Moh Ilham Ketua Umum HMI cabang Pandeglang komisariat di UNMA sekaligus korlap sampaikan dalam orasinya” Berdasarkan temuan di bawah yang kami himpun bahwa ada kalangan perangkat desa yang mengeluh, mengenai dengan adanya penarikan sejumlah uang secara otomatis yang di lakukan oleh Bank Perkreditan Rakyat (BPR) dari penghasilan tetap perangkat desa yang ada pada setiap rekening milik perangkat desa se kabupaten Pandeglang,”jelasnya.

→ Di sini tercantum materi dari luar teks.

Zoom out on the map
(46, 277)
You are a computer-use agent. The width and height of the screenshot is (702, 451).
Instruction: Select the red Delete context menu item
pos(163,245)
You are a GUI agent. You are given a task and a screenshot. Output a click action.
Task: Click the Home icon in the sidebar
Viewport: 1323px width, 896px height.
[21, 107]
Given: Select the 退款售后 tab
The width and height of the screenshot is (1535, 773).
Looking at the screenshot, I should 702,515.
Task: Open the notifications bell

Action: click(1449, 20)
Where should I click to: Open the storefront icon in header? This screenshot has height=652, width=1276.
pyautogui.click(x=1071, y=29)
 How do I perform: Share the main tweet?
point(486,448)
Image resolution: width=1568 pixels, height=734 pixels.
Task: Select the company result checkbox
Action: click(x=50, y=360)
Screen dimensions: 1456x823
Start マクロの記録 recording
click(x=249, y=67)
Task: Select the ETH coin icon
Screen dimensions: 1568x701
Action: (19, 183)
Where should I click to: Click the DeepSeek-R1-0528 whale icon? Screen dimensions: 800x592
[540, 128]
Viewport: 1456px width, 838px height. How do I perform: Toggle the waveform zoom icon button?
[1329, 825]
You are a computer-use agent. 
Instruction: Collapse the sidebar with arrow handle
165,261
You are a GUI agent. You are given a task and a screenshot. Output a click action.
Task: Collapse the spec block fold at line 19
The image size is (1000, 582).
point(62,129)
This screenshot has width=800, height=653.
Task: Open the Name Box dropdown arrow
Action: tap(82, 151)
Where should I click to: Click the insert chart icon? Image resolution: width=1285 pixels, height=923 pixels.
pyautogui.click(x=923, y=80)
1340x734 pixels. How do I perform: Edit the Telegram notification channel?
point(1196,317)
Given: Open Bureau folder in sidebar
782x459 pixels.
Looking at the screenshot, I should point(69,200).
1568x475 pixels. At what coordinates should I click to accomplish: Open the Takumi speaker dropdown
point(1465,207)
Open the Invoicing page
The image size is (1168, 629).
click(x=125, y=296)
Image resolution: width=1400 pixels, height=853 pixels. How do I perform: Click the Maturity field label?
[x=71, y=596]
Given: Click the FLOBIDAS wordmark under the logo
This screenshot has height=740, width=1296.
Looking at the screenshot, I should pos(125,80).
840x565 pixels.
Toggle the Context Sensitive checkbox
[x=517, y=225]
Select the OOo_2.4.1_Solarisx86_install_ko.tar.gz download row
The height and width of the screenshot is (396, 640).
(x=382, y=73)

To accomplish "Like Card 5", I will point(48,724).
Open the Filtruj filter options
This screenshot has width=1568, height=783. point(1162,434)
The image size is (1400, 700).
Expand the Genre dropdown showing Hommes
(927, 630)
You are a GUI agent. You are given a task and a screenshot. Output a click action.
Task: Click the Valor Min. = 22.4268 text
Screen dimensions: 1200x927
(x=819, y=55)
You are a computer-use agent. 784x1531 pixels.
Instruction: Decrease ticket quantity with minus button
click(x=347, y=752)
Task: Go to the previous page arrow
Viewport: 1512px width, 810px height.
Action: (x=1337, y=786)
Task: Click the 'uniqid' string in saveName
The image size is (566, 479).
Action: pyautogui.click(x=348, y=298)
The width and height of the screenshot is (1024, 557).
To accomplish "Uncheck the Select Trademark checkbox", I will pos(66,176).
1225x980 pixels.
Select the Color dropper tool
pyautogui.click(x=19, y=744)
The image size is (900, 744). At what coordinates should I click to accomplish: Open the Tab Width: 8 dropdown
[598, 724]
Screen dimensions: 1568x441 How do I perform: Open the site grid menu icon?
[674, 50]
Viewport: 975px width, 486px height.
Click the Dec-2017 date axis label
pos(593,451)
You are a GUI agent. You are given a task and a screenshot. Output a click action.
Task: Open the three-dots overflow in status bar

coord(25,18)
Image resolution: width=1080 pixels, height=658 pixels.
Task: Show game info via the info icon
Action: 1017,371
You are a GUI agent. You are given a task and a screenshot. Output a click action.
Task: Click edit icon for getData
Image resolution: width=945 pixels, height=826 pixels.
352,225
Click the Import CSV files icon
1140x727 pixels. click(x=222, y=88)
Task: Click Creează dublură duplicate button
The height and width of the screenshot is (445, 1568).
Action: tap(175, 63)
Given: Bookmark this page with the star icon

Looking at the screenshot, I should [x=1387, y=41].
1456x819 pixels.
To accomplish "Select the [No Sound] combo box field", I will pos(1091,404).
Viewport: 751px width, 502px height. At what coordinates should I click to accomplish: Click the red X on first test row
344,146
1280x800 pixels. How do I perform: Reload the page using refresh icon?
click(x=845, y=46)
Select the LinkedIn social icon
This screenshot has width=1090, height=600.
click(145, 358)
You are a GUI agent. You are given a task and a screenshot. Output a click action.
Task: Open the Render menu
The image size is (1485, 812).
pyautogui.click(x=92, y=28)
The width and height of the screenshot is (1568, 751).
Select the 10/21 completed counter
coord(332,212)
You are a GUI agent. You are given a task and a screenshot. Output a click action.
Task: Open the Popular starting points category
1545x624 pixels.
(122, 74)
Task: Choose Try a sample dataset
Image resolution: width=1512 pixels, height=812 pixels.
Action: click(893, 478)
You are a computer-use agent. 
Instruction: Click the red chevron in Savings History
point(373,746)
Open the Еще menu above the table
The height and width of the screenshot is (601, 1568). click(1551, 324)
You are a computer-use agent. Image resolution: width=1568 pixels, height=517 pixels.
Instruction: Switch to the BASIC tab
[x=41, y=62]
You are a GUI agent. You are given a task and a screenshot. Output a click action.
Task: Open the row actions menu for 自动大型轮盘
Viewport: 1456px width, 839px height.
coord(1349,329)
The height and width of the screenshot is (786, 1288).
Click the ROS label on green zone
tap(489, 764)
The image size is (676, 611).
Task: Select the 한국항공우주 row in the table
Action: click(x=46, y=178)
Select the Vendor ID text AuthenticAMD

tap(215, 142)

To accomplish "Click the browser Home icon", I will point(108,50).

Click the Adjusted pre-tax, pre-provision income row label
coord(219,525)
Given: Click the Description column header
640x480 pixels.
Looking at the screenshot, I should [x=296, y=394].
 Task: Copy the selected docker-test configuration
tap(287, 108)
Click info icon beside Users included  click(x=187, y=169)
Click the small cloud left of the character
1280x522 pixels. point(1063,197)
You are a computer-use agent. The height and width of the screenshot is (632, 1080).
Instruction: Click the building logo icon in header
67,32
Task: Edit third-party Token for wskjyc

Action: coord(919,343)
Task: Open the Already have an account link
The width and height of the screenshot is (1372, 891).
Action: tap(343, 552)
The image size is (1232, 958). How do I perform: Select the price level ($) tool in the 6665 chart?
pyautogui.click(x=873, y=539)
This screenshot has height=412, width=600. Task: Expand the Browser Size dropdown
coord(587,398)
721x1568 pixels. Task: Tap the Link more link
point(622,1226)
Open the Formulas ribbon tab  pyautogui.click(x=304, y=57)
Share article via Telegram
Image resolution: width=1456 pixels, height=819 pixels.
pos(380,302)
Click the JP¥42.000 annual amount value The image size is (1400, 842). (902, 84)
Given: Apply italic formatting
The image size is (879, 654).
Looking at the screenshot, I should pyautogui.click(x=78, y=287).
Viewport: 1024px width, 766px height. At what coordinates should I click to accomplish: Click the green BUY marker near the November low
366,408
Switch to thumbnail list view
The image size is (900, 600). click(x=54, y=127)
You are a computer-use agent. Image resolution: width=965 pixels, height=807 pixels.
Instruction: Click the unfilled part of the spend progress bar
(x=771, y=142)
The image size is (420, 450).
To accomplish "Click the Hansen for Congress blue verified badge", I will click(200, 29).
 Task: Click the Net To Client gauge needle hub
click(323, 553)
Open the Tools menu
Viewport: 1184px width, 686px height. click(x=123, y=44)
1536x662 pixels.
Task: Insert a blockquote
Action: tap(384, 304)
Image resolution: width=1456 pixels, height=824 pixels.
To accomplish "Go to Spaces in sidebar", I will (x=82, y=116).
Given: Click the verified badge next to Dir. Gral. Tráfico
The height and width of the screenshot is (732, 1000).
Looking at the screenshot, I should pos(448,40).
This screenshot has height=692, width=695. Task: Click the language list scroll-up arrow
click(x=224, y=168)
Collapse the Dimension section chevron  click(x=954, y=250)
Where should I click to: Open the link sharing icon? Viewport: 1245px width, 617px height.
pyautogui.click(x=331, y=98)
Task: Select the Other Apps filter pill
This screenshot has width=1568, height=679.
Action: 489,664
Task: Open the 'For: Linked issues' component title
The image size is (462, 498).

Lebih lanjut ilham menjelaskan, penarikan itu yang bersumber dari APBDES pada penghasilan tetap perangkat desa yang peruntukannya untuk iuran PPDI kabupaten Pandeglang.

Setelah dipahami iuran tersebut sangat tidak jelas peruntukannya untuk apa saja, sedangkan hal itu terus berjalan setiap bulannya jika di kalkulasikan dari seluruh perangkat desa sekabupaten Pandeglang yaitu 35 kecamatan terkecuali kelurahan tentu sangatlah besar dan luar biasa jumlahnya.

“hal tersebut bisa masuk kepada namanya pungli sedangkan Pungli adalah salah satu tindakan melawan hukum yang diatur dalam undang-undang nomor 31 tahun 1999 junto. Undang-undang nomor 22 tahun 2001 tentang pemberantasan tindak pidana korupsi,,”tegasnya.

Kembali ilham menegaskan, bahwa Pungutan liar adalah termasuk tindakan korupsi dan merupakan kejahatan luar biasa (extra ordinary crime) yang harus diberantas. ” jika kita mengacu kepada Dalam KUHP, pelaku pungli dijerat dengan Pasal 368 ayat 1. Siapapun yang mengancam atau memaksa orang lain untuk memberikan sesuatu terancam pidana penjara paling lama sembilan tahun,”paparnya.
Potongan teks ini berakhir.